## [REQUIREMENT]
Return every line in the data below that contains the word "Select".

-- START INPUT DATA --

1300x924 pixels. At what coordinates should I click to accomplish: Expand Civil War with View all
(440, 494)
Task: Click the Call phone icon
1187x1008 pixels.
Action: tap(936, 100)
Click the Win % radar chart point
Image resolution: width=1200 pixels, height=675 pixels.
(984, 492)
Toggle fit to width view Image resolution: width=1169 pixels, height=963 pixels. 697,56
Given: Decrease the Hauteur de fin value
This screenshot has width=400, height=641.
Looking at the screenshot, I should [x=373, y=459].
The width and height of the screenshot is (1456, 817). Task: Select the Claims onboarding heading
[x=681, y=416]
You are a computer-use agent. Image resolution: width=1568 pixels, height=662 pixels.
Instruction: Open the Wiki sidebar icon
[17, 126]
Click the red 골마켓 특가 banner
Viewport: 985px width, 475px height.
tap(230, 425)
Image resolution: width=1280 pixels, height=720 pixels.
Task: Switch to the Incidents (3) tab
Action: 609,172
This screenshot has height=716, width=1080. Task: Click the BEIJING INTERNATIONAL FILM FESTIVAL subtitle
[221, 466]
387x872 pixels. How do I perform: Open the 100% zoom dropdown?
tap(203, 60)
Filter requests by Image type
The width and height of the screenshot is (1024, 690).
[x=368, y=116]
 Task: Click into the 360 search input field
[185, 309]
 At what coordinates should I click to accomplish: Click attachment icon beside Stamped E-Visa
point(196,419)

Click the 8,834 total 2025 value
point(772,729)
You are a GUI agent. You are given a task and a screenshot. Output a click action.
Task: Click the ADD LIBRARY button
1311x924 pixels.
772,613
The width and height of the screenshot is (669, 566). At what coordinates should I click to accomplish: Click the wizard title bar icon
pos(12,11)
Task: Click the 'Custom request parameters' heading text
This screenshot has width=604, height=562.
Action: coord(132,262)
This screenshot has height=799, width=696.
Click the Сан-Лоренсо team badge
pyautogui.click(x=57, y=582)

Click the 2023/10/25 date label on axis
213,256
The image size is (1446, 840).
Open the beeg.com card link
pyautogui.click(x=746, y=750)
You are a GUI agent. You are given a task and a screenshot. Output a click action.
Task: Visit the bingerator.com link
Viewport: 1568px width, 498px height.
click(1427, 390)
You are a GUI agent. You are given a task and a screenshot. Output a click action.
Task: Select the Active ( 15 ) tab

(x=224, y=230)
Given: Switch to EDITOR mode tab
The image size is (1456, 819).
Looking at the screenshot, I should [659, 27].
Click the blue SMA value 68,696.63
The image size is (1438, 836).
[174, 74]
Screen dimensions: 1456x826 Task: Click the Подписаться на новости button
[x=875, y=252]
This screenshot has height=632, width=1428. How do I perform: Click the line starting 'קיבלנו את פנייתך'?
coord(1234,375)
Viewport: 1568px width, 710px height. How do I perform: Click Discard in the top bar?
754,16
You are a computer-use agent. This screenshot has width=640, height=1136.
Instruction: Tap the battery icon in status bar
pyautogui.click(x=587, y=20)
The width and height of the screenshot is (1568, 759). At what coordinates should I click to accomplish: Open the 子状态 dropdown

-- END INPUT DATA --

## [RESULT FOR THIS EXERCISE]
The width and height of the screenshot is (1456, 817). Task: Select the Claims onboarding heading
Task: Select the Active ( 15 ) tab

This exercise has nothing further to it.